A lot of brands belong to one category or the other. Logically, this should depend on the car model, specifications etc. However, clearly, luxurious brands like Acura, BMW, Cadillac, Infiniti, Lexus and Mercedes-Benz, among others, all fall in the same cluster. In the plot below we have logPrice on the \(y\)-axis and MPG.highway on the \(x\)-axis, labeling the data points with the name of the brand and using different colours and point types for the two clusters. On the top-left corner Infiniti and Mercedes-Benz stand out, while near the bottom-right corner we find Honda and, especially, Geo as economic and very efficient options!
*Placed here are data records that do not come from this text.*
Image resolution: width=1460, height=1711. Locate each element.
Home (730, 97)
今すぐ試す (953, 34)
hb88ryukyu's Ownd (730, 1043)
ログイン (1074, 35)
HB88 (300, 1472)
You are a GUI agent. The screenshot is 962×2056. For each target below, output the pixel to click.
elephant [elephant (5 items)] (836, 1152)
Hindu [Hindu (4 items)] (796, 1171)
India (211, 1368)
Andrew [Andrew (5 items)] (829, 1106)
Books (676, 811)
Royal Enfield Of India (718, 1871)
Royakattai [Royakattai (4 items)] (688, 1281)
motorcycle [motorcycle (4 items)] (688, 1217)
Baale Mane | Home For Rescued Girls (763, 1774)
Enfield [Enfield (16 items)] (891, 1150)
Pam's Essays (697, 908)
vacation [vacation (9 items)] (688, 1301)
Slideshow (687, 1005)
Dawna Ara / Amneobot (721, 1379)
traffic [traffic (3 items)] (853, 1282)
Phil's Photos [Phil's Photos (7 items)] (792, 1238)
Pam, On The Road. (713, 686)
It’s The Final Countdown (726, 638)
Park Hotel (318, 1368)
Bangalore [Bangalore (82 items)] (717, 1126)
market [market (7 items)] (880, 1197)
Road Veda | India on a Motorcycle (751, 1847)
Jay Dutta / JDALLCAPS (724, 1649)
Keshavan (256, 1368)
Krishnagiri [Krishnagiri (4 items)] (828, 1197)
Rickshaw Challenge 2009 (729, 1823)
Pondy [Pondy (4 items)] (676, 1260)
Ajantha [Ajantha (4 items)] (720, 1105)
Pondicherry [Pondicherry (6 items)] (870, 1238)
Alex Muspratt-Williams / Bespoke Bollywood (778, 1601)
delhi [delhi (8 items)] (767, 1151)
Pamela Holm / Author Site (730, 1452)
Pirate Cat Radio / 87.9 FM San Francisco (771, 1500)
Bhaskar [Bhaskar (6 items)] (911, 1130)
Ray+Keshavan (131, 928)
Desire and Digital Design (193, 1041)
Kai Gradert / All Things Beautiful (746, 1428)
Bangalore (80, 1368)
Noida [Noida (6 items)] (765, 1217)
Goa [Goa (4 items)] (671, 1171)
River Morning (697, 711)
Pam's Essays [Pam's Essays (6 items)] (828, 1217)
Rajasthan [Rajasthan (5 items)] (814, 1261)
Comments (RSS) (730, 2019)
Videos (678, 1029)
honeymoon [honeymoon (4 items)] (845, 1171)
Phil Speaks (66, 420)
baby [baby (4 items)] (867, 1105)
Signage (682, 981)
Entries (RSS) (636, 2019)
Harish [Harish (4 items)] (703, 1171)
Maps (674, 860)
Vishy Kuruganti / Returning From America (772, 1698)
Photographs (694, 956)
plot(MPG.highway, logPrice, col = allocations, pch = allocations, bty = 'l', cex = 1)
text(MPG.highway, logPrice,as.character(Cars93[,1]), cex = 0.6, pos = 4)

As a final remark we can note that the above clustering analysis can be potentially improved by adding further variables. For, instance one might discover an extra cluster in the data for the middle region (~ 27-33 MPG.highway). That would be especially the case, if the added variables provide new information relevant to the clusters that is not contained in the current variables.